- _Travail demandé_: Reprenez l'essai ci-dessous sur les vœux de bonne année, l'amour et la réussite. Poursuivez-le à partir de sa dernière phrase.

------ Extrait choisi ------

De tous les vœux de bonne année que j’ai pu entendre et recevoir en ce début 2019, je retiens la santé. Ça peut servir !
Mais je m’interroge sur ce « Bonne et heureuse année ». Cette croyance en l’amour et la réussite… Ce que l’on espère sempiternellement pour soi et pour chacun, chaque mois de janvier.
Or, cela fait belle lurette que j’en ai fini de l’amour et de la réussite. Non que j’en sois privée, bien au contraire. Je m’en estime richement dotée. Je me suis créée ma vie et m’en trouve comblée. Je souhaite cependant que l’on cesse de considérer l’amour et la réussite comme des critères, les vrais, les seuls qui vaudraient la peine de mener une quête existentielle.
L’amour et la réussite sont illusion. Des faux-semblants, des leurres, des pièges. Ils détournent notre attention du véritable sujet, ils nous appellent vers un hypothétique succès, souvent fantasmé. Ils nous abusent en nous poussant dans les bras de celui ou celle qui nous paraît pourtant le partenaire providentiel. Il faut dire que l’officialisation du couple, la constitution de la famille, la signature au bas d’un contrat, apparaissent comme des moments que l’on a tellement attendus. Et depuis tellement longtemps ! Il serait normal d’en jouir enfin et d’en profiter vite !

------ Données fournies ------

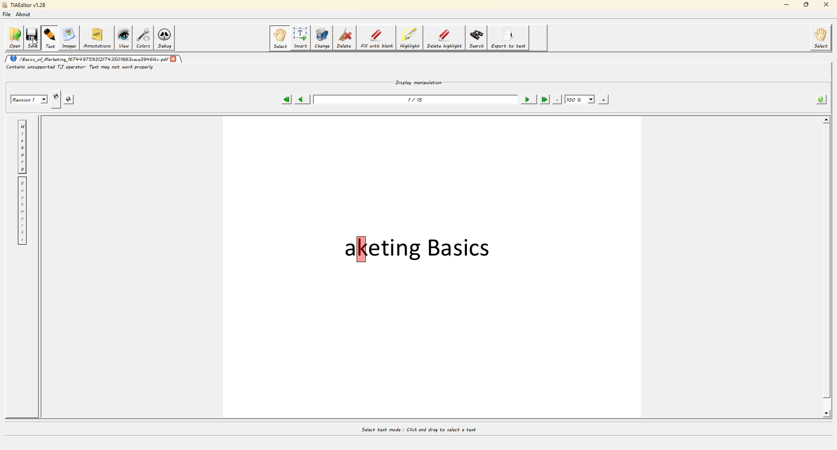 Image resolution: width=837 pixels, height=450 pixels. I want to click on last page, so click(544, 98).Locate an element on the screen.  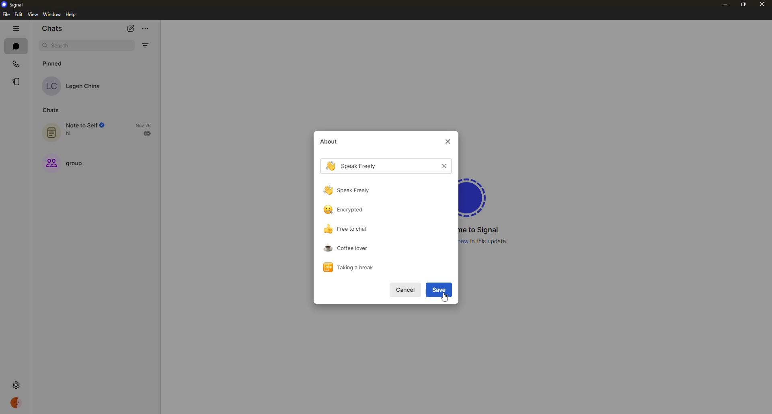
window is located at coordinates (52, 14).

------

- _Résultat obtenu_:
Moi, j’y vois le risque de n’étudier la situation que de manière superficielle, au cas où gratter un peu plus ferait apparaître des failles qui viendraient contrarier nos perspectives d’amour et de réussite immédiates. Donc, ce qui nous tombe dessus, on s’en contente, on l’enjolive. Ce sont des étapes rassurantes destinées à nous prouver que nous avançons dans la vie. Nous nous convainquons de gravir la dernière marche. Ils viennent apaiser nos angoisses par une reconnaissance légitime. Mais avons-nous bien choisi ce partenaire, ce manager, ce projet ? Sur la base de quelle réflexion ?
Pour atteindre ces objectifs coûte que coûte, nous mobilisons toute notre énergie. On mouille la chemise, on va danser, boire un coup, susciter la rencontre de celui ou celle qui nous conduirait à l’amour ou la réussite. Un verre à la main, un déhanché, une cigarette et un bon mot, voilà la panoplie du parfait imposteur dont l’ambition se réduit à faire croire qu’il est sûr de son fait, sûr de son pouvoir d’intégration au groupe et aux décryptages sociétaux. Hommes et femmes autant les uns que les autres s’adonnent à ce type de pratique. Grâce à cet Aitre que l’on se doit de conquérir, nous pourrions nous ressentir dans cette puissance d’accomplissement d’aimer et d’être aimés, d’adopter et d’être adoptés, de réussir et de se mettre en sécurité. Même cas de figure dans la sphère professionnelle, on s’empare de dossiers ou d’un poste, on se montre sérieux, attentifs et déterminés, on travaille dans l’espoir d’être appréciés. Parfois en vain et nous nous retrouvons abusés, trahis, injustement traités.
Le cas d’Eddy M.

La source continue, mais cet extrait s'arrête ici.